マリウスは、骸を抱えて、アテナの近くまで抱えて移動した。
「もちろんですよ」
アトンはそっけなく答えた。
「あぁ、やはりですか……」
セレトンは奇妙な笑いを浮かべ、大仰に両膝をつき、頭を下げた。
「この度は、私の土地を救っていただき、誠に光栄でございます」
言いながら、更に頭を上下させた。
「貴方や土地を救ったのではありません。貴方の娘を倒す方法を、この者に教えただけです」
アテナはペルセウスに視線を移した。
「あ。そうですな」
セレトンはその場から離れようとしていたペルセウスを見上げて、軽く頭を下げた。それから、脇にある盾に気づいた。
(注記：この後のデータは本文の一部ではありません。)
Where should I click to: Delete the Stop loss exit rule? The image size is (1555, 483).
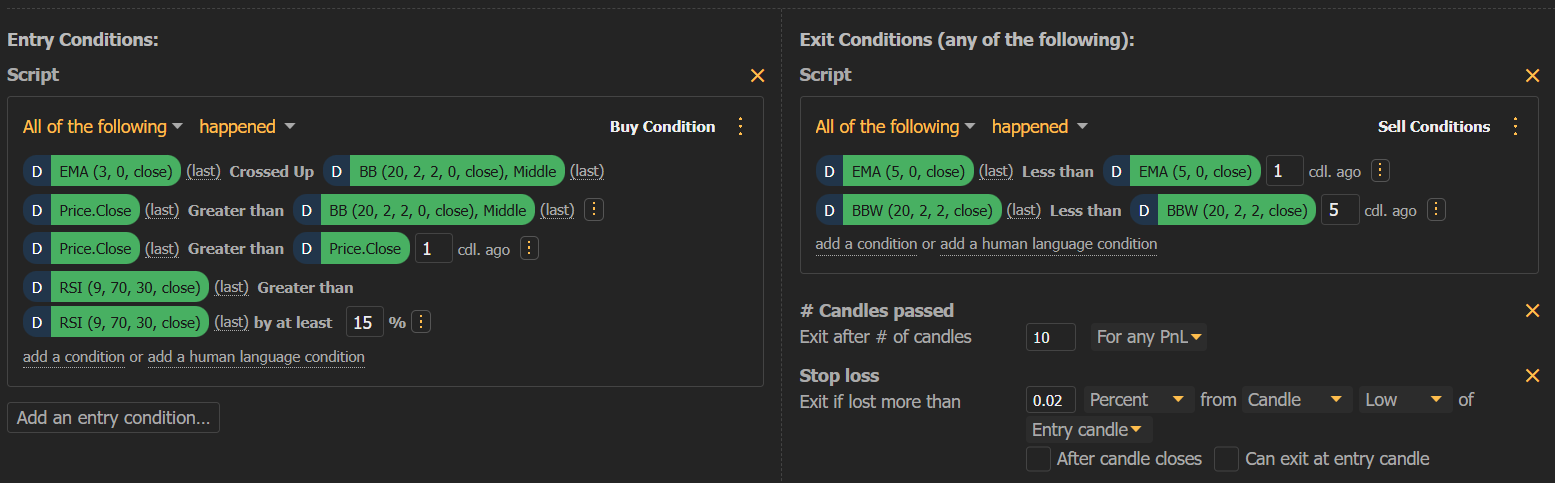pyautogui.click(x=1532, y=375)
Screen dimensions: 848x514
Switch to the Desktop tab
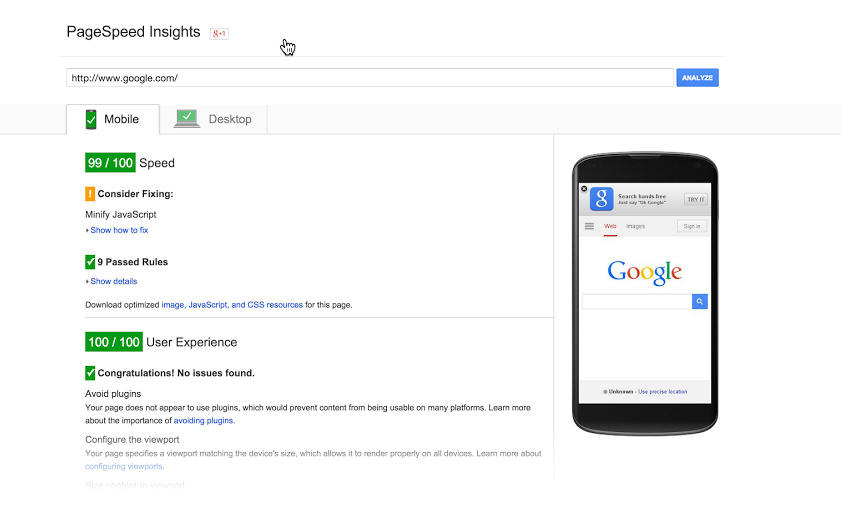pyautogui.click(x=213, y=119)

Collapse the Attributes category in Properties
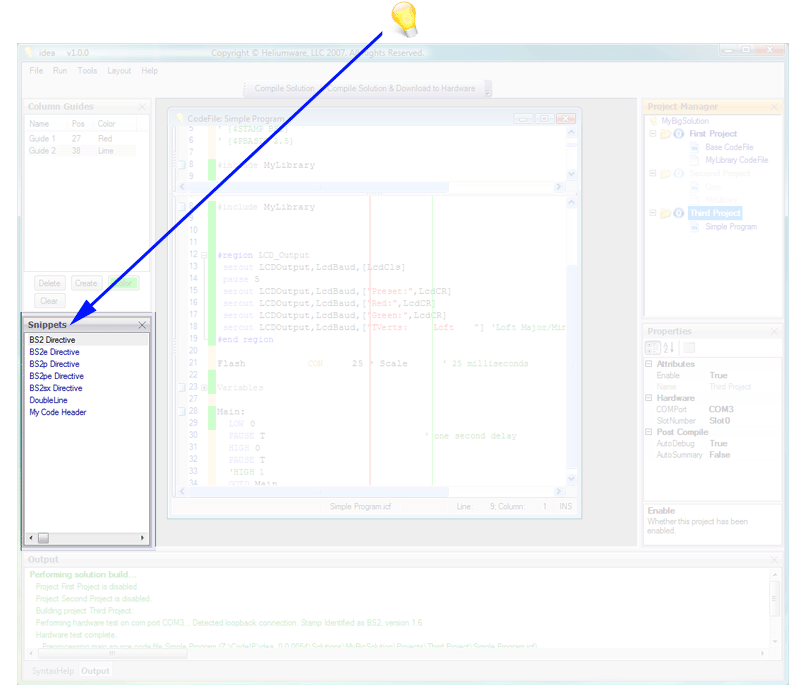click(x=648, y=364)
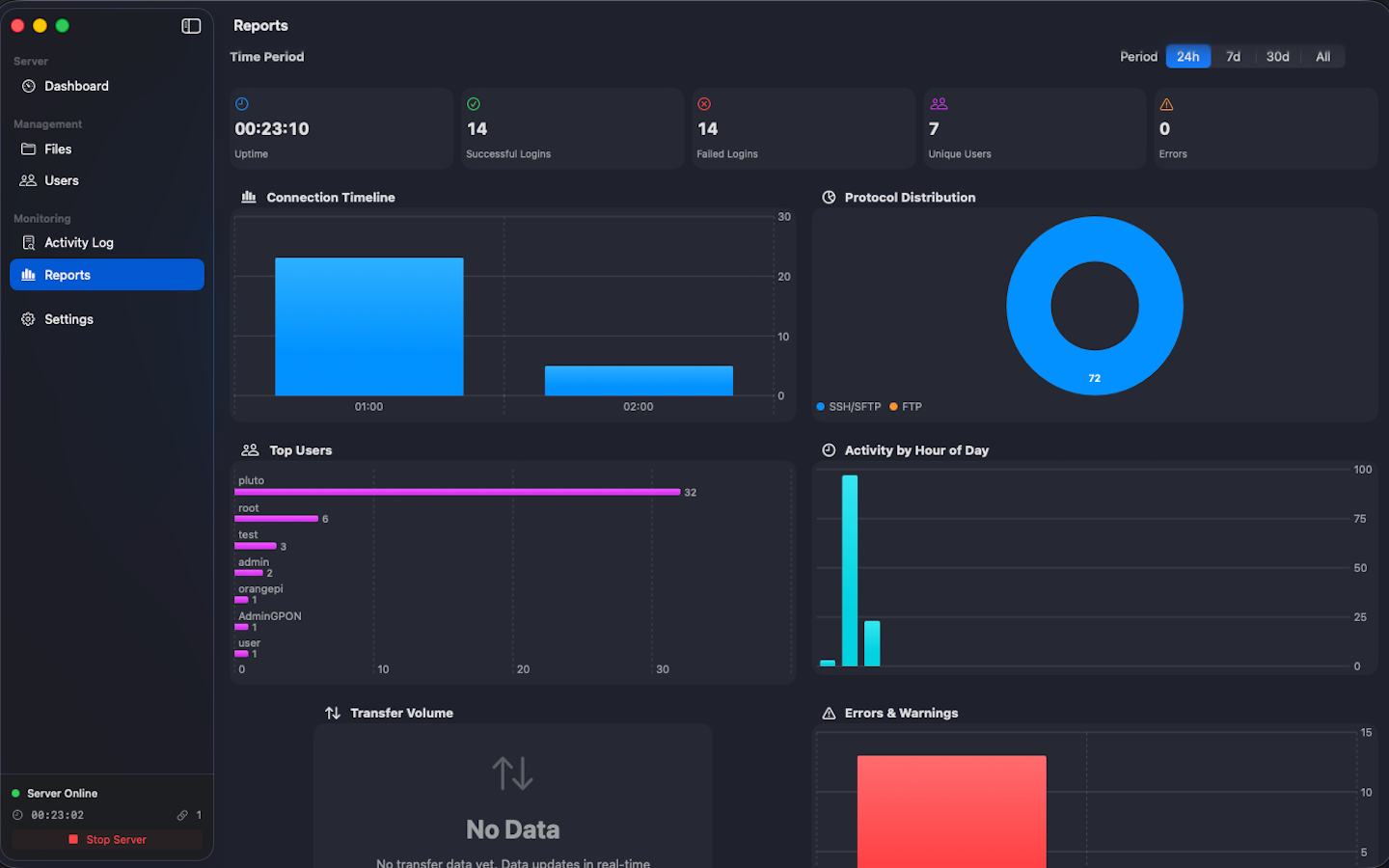Click the Uptime clock icon
1389x868 pixels.
coord(242,104)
「その盾と、剣でもって、倒していただけたのですかな?」
「そうだな。この裏には、先ほど切り落とした首がはめ込んである」
「ほう、では私が石になるという心配はもうしなくても大丈夫ですな? いや、安心しました」
聞いたとたん、マリウスはセレウスの頬を殴ってしまっていた。セレトンの身体は少し宙を移動して、草むらに倒れこんだ。
すぐ側の二人でさえも、間に合わない速さだった。
「な、何を……」
あまりの衝撃と痛さに、セレトンは、右頬を押さえてそれだけ言うと、身体を抱えこむようにして動かなくなった。
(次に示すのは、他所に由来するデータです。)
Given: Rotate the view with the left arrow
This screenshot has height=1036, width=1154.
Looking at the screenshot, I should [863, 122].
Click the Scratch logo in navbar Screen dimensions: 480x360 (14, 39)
ペルセウスは、近くに居ながら何も言わないが、殴られて当然かという表情をセレトンに向けてた。
マリウスは、息を吐いてから、アテナに向き直った。
「無様なところをお見せいたしまして、誠に申し訳ありません」マリウスは立ったまま頭を下げた。
その両手はまだ強く拳を作っている。
「まあ、仕方ないわね……」
アテナは穏やかに言うと、転がっているセレトンに近づいた。
「さあ、痛かったでしょう……」
アテナは、地に降りると、わざわざ膝をついて、セレトンの肩に触れた。
「おお、女神様、もったいないことで……」
セレトンは慌てて身体をあげた。片手で抑えている右頬は、先ほどより腫れが増していて、口の中を切っていたのか、口端から血もにじませていた。
アテナが、セレトンの手の上から患部をそっと撫でた。瞬間、腫れも、血も引いて、何もなかったような状態に戻った。
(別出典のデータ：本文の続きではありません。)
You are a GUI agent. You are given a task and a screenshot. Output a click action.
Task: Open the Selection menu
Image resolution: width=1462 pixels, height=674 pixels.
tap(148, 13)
マリウスやホルスたちは、何でそんなことをしてやらないといけないのかという目をしていたが、口に出すことはしなかった。
ペルセウスは、静かにアテナのすることを見ていた。
「さあ、もう痛くないでしょう」
「はい、誠にありがたいことで……。しかし、どうして突然……」
言いながらセレトンはマリウスをみたが、すぐに視線をそらした。いくら鈍感であっても、その視線がまだ怒りを含んでいることには気づいたようだ。
」
「さあ、ペルセウスがここから離れます。最後に、あなたの娘の顔を見ておきなさい。私が元の顔に戻しておきましたので、可愛らしかったあの姿のままですよ。あの顔のままおさめたので、見事な装飾品のような盾になりました」
アテナの笑顔を含んだ優しい言葉に、思わず四人ともアテナをまじまじと見上げた。
「そうですか……。これで娘も浮かばれるというものですな……。本当に色んな配慮、もったいないことです」
セレトンがアテナに礼を言う間に、ペルセウスは盾を持ち上げ、裏を身体に密着させた
まま、セレトンのところまで来た。
ペルセウスが、黙って盾をセレトンに差し出した。
セレトンが、裏を向けた。
「おお、これは……」
声が途切れた。
盾を両手に持った姿勢のまま、全身が白い石になっていた。
「娘がこんな姿になったというのに、最後まで化け物としか見なかった者には、この先人間でいる資格などありません。ね?」
優しく微笑むアテナに、四人ともが、畏怖と同意とを感じられずにいられなかった。